Sep 28, 2011

How to get statistical confidence from your tests with small amounts of data.

tl;dr Split-testing doesn’t verify your numbers, it only verifies which option is better. If one of the options tested is a clear winner, you’ll know with small amounts of data. So, I use split-tests to look for big winners. If my test doesn’t show a big winner quickly, I move on quickly.
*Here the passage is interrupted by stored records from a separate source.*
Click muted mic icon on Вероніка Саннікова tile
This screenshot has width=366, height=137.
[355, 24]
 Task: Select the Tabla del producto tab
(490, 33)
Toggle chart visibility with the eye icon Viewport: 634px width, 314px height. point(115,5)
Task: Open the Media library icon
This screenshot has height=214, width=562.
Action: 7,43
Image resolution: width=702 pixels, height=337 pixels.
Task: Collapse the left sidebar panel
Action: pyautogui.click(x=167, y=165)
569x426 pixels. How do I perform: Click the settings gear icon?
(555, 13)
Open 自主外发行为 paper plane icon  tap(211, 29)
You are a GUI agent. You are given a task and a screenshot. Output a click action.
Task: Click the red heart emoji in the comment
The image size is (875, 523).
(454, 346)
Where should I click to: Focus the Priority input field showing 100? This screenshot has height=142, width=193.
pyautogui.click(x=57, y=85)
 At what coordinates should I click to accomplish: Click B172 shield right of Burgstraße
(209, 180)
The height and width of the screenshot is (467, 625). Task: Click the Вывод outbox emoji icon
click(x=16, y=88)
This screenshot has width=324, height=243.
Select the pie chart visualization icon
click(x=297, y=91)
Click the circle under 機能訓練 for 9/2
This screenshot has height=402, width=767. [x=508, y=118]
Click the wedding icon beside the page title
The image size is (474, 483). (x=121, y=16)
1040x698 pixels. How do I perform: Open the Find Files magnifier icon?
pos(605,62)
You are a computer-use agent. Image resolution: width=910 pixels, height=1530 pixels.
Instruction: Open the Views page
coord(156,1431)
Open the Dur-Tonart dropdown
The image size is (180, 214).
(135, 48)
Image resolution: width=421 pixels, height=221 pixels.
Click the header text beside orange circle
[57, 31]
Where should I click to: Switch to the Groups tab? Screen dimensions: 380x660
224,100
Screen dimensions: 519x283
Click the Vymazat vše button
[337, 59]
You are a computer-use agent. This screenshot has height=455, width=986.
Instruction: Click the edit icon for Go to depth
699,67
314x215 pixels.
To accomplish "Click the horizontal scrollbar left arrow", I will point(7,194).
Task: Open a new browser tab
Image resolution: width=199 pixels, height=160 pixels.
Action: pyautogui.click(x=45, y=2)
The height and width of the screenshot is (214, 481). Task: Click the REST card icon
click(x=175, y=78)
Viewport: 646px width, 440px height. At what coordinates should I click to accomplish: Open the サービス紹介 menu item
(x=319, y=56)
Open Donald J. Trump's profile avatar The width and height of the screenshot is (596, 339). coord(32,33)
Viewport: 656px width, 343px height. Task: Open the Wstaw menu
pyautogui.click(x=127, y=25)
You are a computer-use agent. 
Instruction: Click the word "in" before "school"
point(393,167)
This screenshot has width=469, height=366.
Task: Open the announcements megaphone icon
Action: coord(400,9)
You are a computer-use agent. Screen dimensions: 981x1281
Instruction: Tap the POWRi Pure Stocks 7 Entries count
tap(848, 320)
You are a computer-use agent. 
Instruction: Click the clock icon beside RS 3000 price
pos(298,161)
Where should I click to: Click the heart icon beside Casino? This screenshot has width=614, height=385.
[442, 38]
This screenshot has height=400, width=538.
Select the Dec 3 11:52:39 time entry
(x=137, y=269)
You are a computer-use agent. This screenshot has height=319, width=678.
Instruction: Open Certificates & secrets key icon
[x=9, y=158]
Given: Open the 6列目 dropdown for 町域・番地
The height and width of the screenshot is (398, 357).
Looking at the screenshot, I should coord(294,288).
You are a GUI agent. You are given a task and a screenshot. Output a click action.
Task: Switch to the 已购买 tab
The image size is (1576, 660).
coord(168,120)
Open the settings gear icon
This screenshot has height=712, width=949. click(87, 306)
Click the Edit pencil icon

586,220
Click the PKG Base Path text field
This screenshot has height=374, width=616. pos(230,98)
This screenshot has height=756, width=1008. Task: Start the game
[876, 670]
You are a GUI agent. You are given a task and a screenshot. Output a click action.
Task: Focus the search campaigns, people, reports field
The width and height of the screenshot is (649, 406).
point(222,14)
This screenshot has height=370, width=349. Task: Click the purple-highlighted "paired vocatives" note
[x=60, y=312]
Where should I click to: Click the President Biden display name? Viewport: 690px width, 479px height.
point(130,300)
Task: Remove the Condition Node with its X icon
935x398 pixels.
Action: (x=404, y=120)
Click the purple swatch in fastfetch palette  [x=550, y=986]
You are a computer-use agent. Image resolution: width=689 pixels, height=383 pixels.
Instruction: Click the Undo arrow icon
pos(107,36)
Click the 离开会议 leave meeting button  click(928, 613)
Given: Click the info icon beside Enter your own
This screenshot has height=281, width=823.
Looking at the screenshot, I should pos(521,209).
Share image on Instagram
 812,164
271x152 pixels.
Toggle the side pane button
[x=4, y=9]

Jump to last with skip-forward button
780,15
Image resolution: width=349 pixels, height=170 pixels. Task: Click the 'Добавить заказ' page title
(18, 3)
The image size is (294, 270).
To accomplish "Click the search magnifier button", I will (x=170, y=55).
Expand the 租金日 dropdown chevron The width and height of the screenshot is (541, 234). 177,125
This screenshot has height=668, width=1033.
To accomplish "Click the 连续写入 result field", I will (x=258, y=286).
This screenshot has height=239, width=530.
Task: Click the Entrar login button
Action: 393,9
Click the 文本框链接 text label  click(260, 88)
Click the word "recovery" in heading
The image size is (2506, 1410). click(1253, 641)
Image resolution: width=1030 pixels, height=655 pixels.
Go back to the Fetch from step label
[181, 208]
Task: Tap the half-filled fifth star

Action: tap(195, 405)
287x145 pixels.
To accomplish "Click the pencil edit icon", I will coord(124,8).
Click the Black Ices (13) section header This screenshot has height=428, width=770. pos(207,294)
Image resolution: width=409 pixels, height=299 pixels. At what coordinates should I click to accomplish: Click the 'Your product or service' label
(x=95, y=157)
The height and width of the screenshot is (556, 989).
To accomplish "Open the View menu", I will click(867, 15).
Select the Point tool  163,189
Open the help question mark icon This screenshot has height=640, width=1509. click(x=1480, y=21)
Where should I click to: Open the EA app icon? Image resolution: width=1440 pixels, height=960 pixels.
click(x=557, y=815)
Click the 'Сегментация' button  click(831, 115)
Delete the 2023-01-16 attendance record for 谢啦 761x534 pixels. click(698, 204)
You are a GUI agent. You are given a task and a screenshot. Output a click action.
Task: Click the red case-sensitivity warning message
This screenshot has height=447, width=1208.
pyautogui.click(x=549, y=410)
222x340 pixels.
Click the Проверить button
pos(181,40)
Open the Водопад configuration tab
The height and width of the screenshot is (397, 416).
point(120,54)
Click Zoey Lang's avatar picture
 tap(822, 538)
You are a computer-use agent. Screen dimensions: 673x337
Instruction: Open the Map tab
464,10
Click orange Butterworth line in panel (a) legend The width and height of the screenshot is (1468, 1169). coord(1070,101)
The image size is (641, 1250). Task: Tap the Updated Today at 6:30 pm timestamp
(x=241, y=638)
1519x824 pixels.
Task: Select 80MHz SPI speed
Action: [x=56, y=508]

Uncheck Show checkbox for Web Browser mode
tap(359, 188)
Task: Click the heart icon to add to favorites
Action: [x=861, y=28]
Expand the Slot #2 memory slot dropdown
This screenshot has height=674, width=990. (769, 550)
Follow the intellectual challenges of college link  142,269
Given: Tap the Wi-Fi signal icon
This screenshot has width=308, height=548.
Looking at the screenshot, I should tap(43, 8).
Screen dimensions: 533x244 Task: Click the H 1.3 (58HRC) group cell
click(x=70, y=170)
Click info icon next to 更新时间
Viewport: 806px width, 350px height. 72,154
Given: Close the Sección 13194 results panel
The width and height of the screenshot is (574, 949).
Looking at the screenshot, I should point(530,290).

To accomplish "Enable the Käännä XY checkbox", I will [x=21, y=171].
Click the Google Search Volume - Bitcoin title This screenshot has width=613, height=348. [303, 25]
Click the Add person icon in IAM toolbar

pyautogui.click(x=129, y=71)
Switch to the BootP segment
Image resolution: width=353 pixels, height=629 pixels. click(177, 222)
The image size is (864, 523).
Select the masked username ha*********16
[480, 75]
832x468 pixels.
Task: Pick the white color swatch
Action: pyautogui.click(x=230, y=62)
Myth - Split-testing requires a large sample size to be accurate

Don't get distracted by the numbers. We're used to thinking of statistical significance as only being possible with a large number of tests, known as the sample size in stats. In certain types of statistical tests, your sample size needs to be thousands or more because those tests establish the likelihood that a specific number will happen. When you are split testing, you are not learning about specific numbers, just which option is better. You only need a large sample size if there's a tiny difference between the two. If there's a big difference between the two, you get confidence with small sample size.

What does split-testing actually tell you?

I'll share a split-test I did on Unbounce that will make your brain jump out of your head and slap your face. I started with a waiting list page for Leancamp - It had a respectable 10% conversion rate, but I had launched the page really quickly and wasn't happy with it, so I made a change and tested that change as a split-test.

[caption id="attachment_1547" align="alignnone" width="300"]

Version A: Crappy starting version.

[caption id="attachment_1546" align="alignnone" width="300"]

Version B: Blatant copy of Buffer version

30 visitors later, Unbounce was telling me:

Version	Conversion rate	# of visitors
A	10%	100 visitors
B	25%	30 visitors	Winner with 99% confidence!

What, you cry out? 99% statistical confidence in just 30 visitors?!

Ask yourself, what was it so confident about?

That Option B was better. Maybe only slightly better, but better.

The test did not tell me that Option B would continue to perform at 25% or would be 15% better than Option A - just that Option B is very likely to outperform Option A in the long run.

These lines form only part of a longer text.